As a theatrical venture, they know the rest of the world still needs convincing. Or at least to know, just what kind of Duck is this?

The first things to explain? It’s not a spoof, and it’s not the “Duck Dynasty” TV show.

“The very easy way to go would have been to make a big joke out of the whole thing. A big, fluffy lightweight wink and a nod,” Somers says. “I think we all realized very quickly that could not sustain itself.”

Instead, he was pulled in by the Robertson’s book. “I read a lot about their personal journey. There’s really a lot of heart there,” he says. “That’s what’s sorely missing in a lot of musicals that don’t quite make it, is the heart.

“They play it honestly,” Calhoun says of his cast. “It’s not like we’re dealing with boring characters here.”

The script even includes the Phil Robertson interview controversy. “It would have been disingenuous not to,” Calhoun says. “We tackle it head on.”
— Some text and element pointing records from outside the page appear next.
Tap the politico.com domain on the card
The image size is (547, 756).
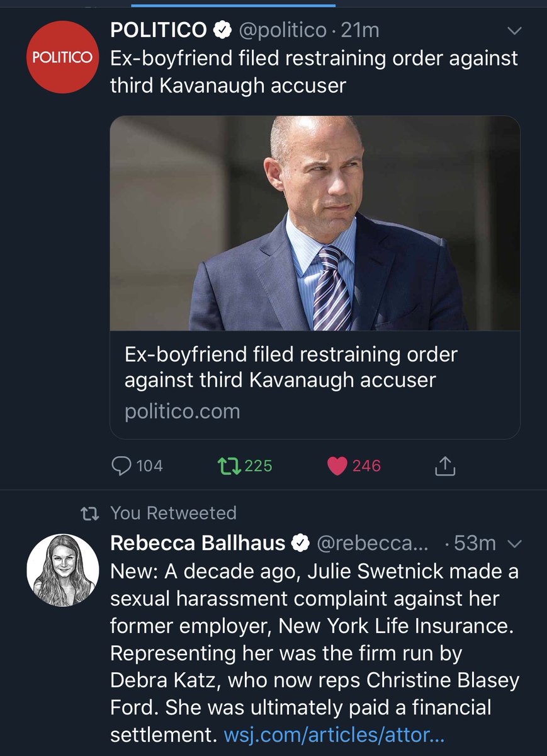[x=183, y=411]
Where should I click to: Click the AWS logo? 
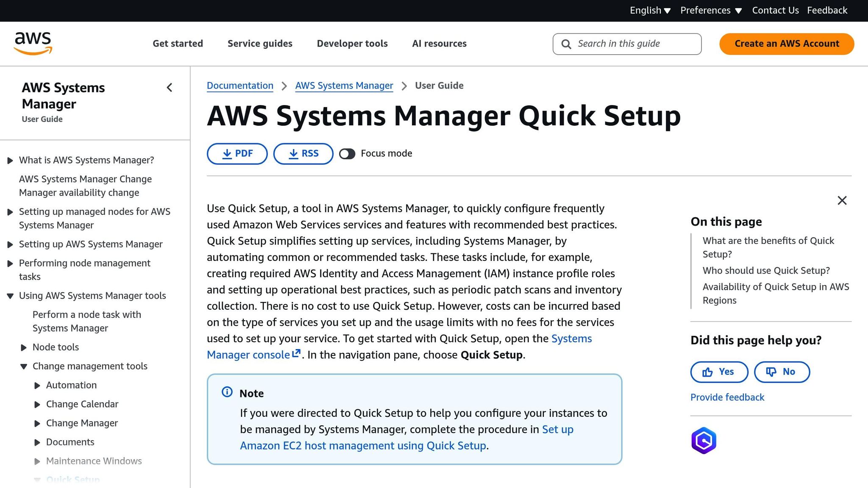click(33, 43)
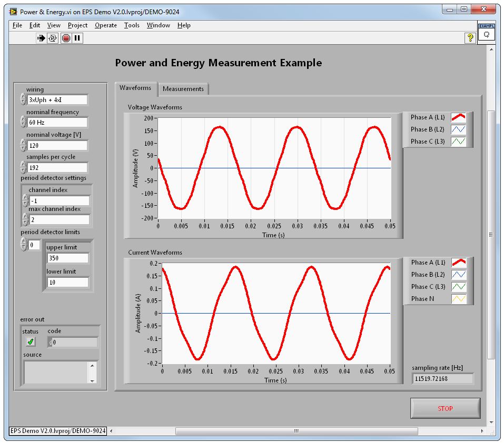Click the LabVIEW icon in title bar
504x443 pixels.
(x=13, y=11)
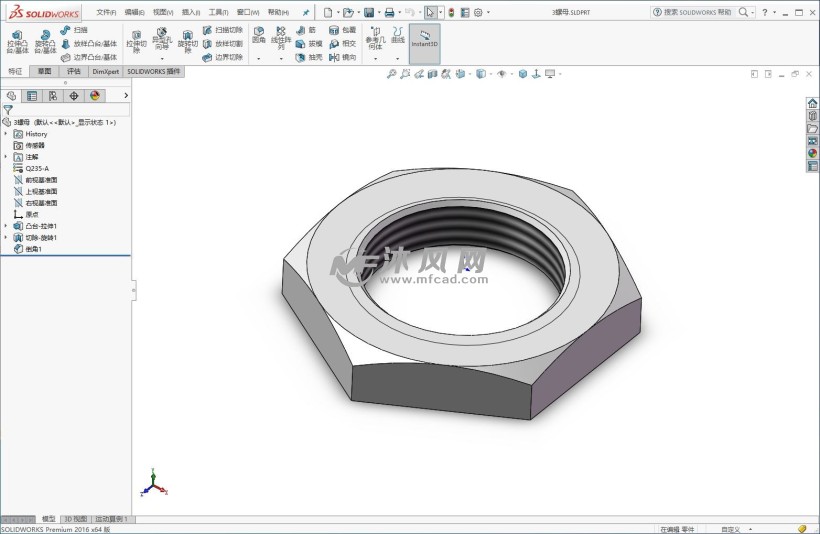Switch to the 草图 (Sketch) ribbon tab
The image size is (820, 534).
coord(45,72)
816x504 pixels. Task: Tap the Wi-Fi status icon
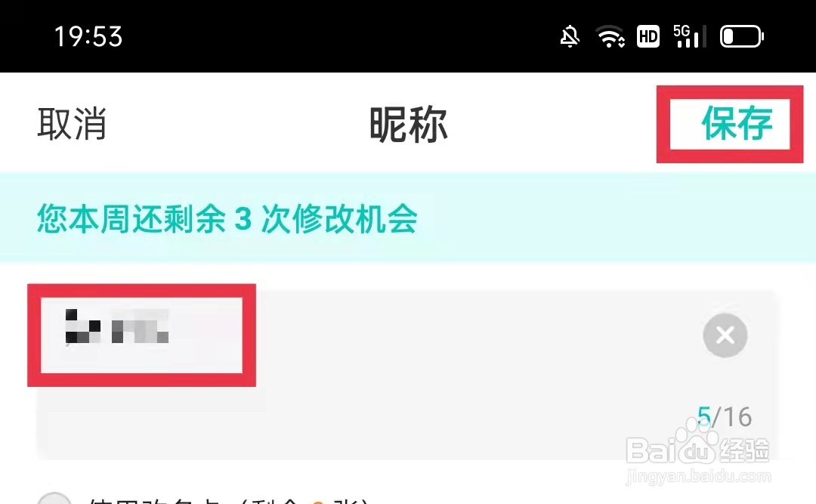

Ben Thompson, who plays Willie, says the Robertsons’ story is very dramatic and lends itself to being onstage.

“That’s why I love the art of theater, that it can go anywhere,” Thompson says.

He should know. Thompson was in the original Broadway cast of two other unlikely musicals: “American Idiot,” adapted from the Green Day concept album, and “Holler If Ya Hear Me,” the less-successful rap musical based on the songs of Tupac Shakur.

But here Thompson has the unique experience of playing a real person, and one he’s been able to call or text with questions. “It’s a very fine line to walk between impersonating or not,” he says. “For me, it’s more important to get Willie’s heart right, to get who he is as a human.”

“I think my character is Kori-infused,” says Ginna Claire Mason, who plays her. “Kori is radiant and wonderful and beautiful and I would never try to just copy her. What’s really nice is there is so much on the page for us to work with as actors.”

Thompson agrees.

“With the Robertsons it’s already there for you,” he says. “It really is a rags to riches story. I like to say it’s like ‘Jersey Boys’ for rednecks.”

Only with “Jersey Boys,” the audience knew the songs, but not the Four Seasons offstage. Here, it’s the opposite.

“The music is very catchy and really sticks with you and covers all these different genres and different styles of music,” Mason says. “And the writing is just so good that even months after the (first table) reading was over I was still humming these songs and remembered all the words.”

“We’re gonna surprise a lot of people,” Thompson predicts.